La importancia de los jardines para el bienestar emocional
El contacto con la naturaleza (por pequeño que sea) influye de manera directa en el estado emocional de las personas, pues estar con plantas transmite tranquilidad, descanso y reduce el estrés del día a día. De ahí la importancia de contar con un jardín o patio en el interior del hogar.
De hecho, expertos afirman que los espacios verdes ayudan al cerebro a recuperarse de la fatiga, mejorando la concentración y fomentando la creatividad.
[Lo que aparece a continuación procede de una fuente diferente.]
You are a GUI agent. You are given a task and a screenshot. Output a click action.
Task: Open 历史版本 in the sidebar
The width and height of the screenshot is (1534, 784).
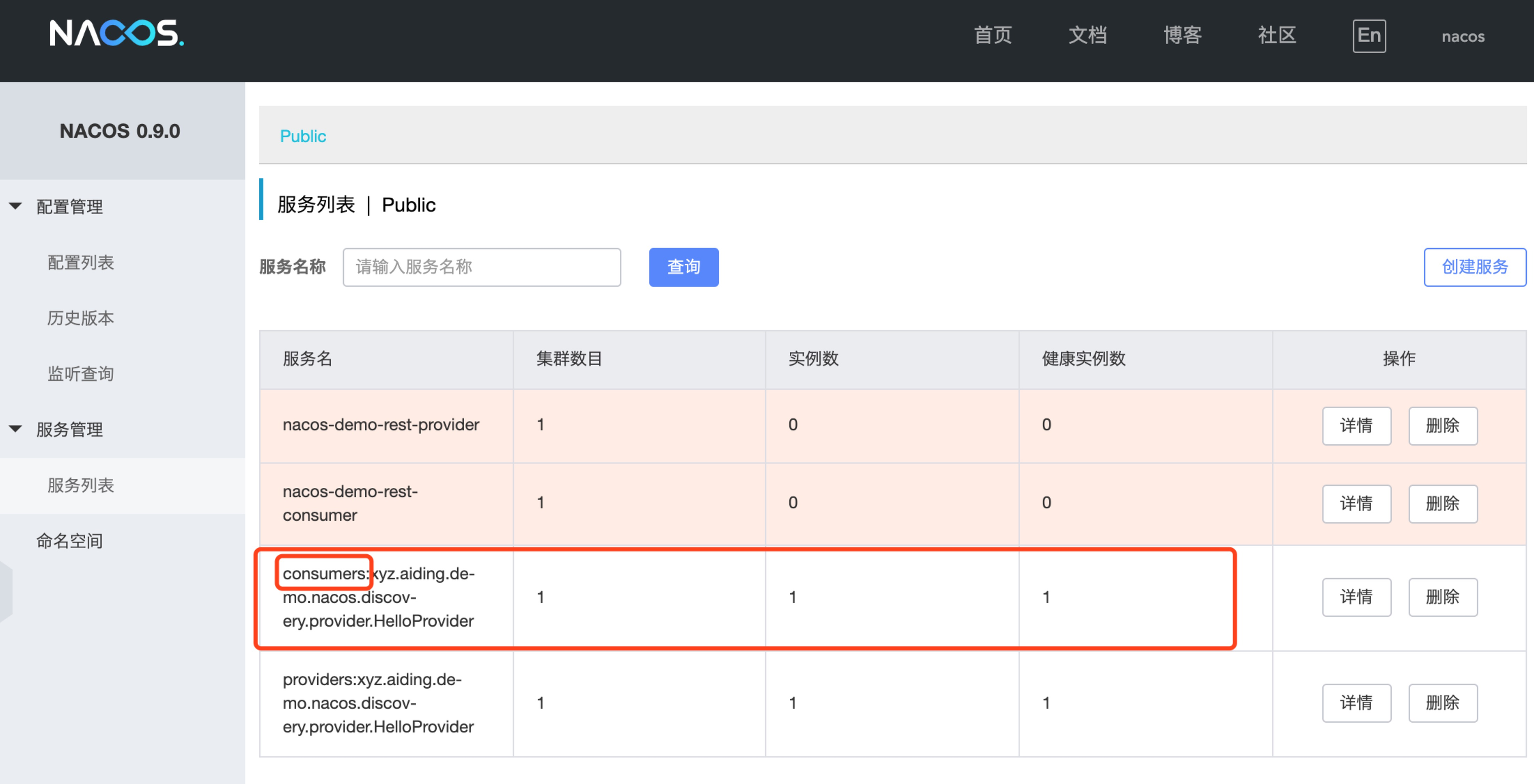tap(80, 318)
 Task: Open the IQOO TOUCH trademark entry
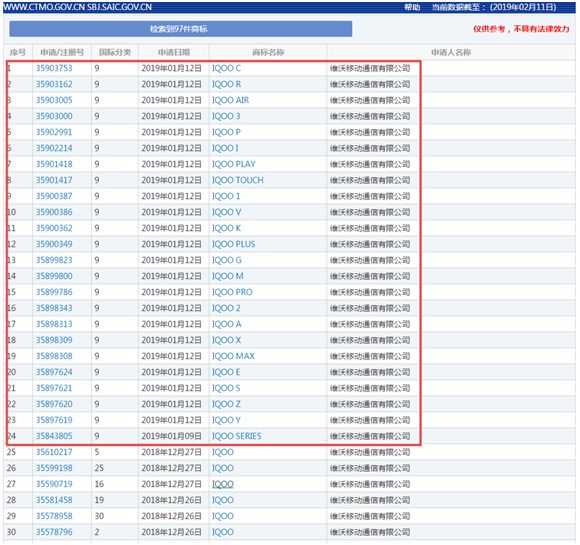[x=237, y=180]
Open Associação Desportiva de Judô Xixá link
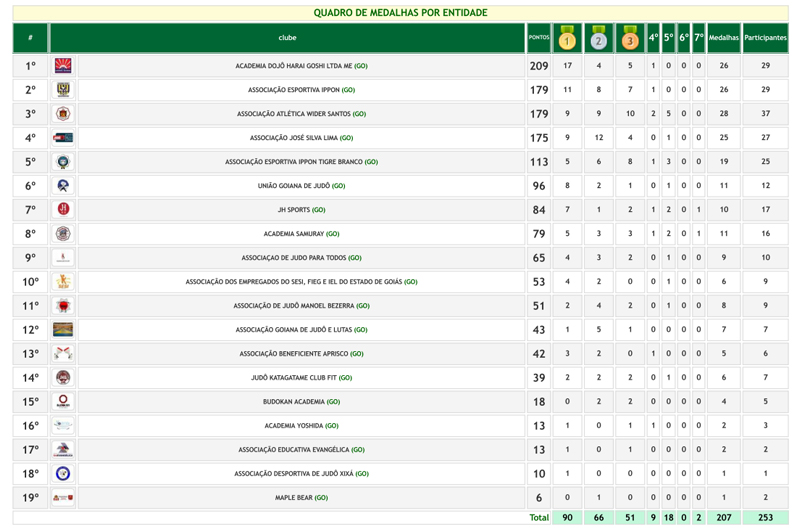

Así como también produce una satisfacción propia, ya que cuidar y sembrar plantas puede ser una actividad gratificante que está relacionada con la buena salud mental.
Asimismo, hacer actividades de jardinería aumenta la felicidad, ya que la naturaleza promueve la producción de endorfinas y dopamina, promoviendo sensación de bienestar.
Por su parte, la exposición al sol también es un punto a destacar ya que las personas fortalecen los huesos mientras estimulan la producción de vitamina D, esencial para la absorción de calcio y fósforo.
Además, la luz solar también mejora el estado de ánimo, fortalece el sistema inmunológico y es vital para que las plantas realicen la fotosíntesis, produciendo el oxígeno que necesitamos.
Otros beneficios de tener un jardín:
-Aumenta la actividad física: por pequeño que parezca, el mantenimiento y adecuación de un jardín, aunque sea pequeño, implica movimiento y con esto salud física que contribuye al bienestar en general.
-Mejorar la calidad del aire en el espacio: las plantas oxigenan y filtran el aire, creando un ambiente interior más puro y saludable. Un ambiente físico más sano contribuye directamente a un mejor estado mental y emocional.
De esta manera, integrar jardines y patios interiores en el hogar es una alternativa que no solo crea armonía en las casas, sino que también participan de forma terapéutica en el bienestar mental y emocional de las personas.